As the presumptive Republican Party nominee for the presidency, Donald Trump has been called many things:  a vulgarian, a threat to our democracy, a modern day Caligula and most of all, an egomaniac who cares first and foremost about himself. If Trump was only an invention, he would be easily dismissed as a wild exaggeration. If he was an unruly bully, he would be suspended from school and sent home. But as a candidate for the most powerful head of state in the world, Trump would be an environmental nightmare gone wrong. Why unleash on the world the worst of what America represents?

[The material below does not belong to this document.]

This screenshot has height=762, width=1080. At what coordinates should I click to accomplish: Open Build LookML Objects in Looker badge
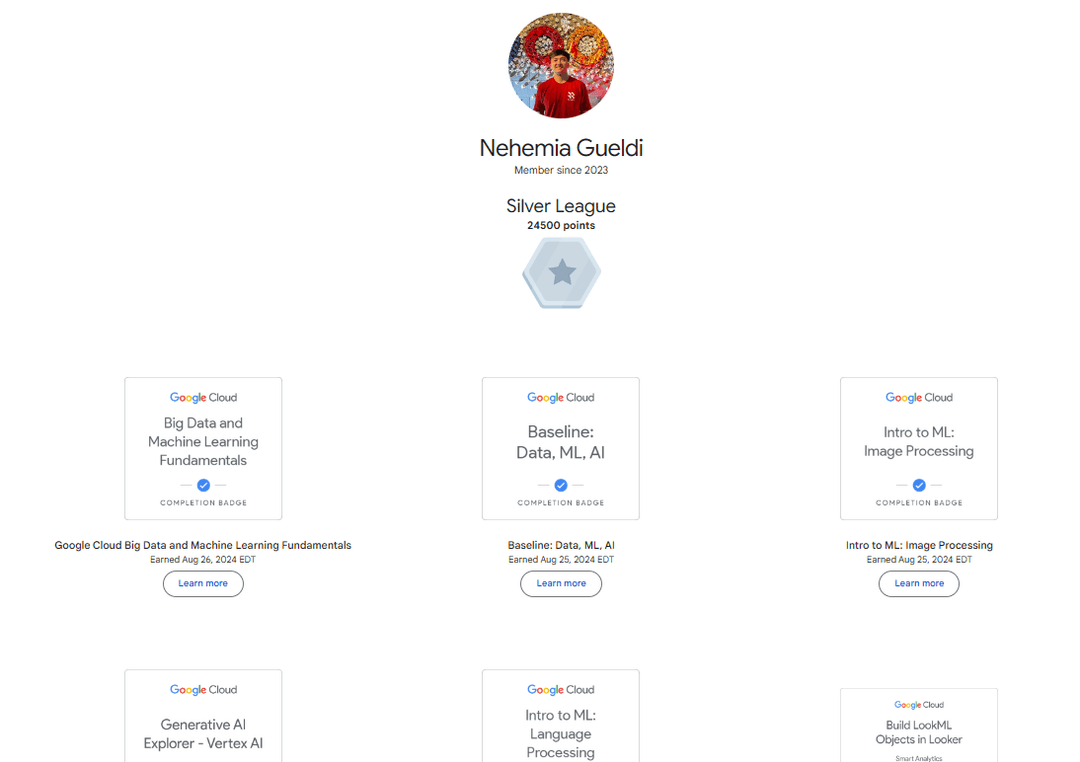point(919,725)
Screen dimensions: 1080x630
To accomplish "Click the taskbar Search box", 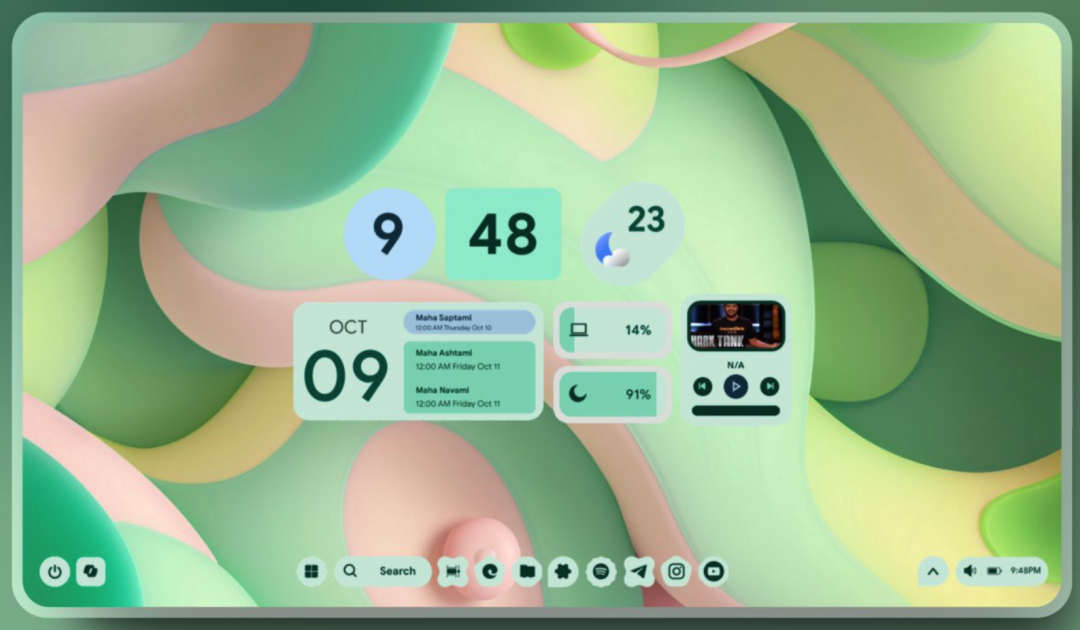I will coord(384,571).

In April, the Mauna Loa Observatory, which monitors atmospheric carbon dioxide, recorded a daily reading of 409.3 parts per million. That is a level of atmospheric carbon dioxide content that this planet has not seen for the last 15 million years. A goal in last year's climate talks in Paris is to keep global temperatures from rising above two degrees Celsius, a threshold level not to be crossed according to climate scientists the world over. Showing just how monumental this task has become are these recent statistics: every hour of every day 3.7 million barrels of oil are extracted from the Earth, 932,000 tons of coal are removed from the Earth, 395 million cubic meters of natural gas are pumped from the Earth and 4.1 million tons of carbon dioxide are put into the Earth's atmosphere.

It's time we consider voting like our future depends on it.